──────── SOURCE DATA

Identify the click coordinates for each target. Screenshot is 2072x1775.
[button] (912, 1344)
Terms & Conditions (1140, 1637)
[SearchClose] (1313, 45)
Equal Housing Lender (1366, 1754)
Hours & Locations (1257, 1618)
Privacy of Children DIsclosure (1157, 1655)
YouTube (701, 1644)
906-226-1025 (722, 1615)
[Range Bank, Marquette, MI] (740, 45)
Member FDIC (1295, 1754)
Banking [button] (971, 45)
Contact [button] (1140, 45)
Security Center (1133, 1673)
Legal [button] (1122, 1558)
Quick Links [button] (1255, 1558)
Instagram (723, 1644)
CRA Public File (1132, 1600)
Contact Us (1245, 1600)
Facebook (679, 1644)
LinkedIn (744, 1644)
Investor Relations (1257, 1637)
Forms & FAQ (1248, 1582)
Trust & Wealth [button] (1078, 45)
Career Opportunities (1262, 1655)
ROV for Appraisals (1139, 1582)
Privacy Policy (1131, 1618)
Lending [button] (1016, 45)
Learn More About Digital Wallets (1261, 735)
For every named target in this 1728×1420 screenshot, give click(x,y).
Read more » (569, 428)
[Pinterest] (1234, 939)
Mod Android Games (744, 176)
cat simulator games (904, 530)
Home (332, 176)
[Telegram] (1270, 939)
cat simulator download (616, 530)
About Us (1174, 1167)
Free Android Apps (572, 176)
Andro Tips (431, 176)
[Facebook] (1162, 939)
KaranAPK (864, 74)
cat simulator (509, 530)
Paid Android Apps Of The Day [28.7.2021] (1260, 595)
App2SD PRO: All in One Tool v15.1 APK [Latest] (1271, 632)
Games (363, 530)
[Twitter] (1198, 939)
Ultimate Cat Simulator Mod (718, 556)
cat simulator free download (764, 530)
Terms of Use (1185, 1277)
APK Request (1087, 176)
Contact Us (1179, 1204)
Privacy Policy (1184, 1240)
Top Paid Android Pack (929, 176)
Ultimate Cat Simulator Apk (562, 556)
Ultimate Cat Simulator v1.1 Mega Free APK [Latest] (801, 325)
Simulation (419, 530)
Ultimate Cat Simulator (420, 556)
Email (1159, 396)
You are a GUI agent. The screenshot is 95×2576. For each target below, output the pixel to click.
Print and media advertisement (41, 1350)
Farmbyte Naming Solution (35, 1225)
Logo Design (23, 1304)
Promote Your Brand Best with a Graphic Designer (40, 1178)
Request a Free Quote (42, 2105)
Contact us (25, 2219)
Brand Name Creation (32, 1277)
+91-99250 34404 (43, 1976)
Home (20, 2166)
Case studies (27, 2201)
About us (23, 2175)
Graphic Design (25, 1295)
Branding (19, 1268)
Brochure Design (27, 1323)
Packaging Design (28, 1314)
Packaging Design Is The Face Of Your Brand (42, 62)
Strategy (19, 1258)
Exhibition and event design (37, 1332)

────────────────

[TASK DETAILS]
The first line of the entries above marks where to begin; repeat each line exactly through the one that contains "Hours & Locations (1257, 1618)", and include that line.

[TASK RESPONSE]
Identify the click coordinates for each target. Screenshot is 2072x1775.
[button] (912, 1344)
Terms & Conditions (1140, 1637)
[SearchClose] (1313, 45)
Equal Housing Lender (1366, 1754)
Hours & Locations (1257, 1618)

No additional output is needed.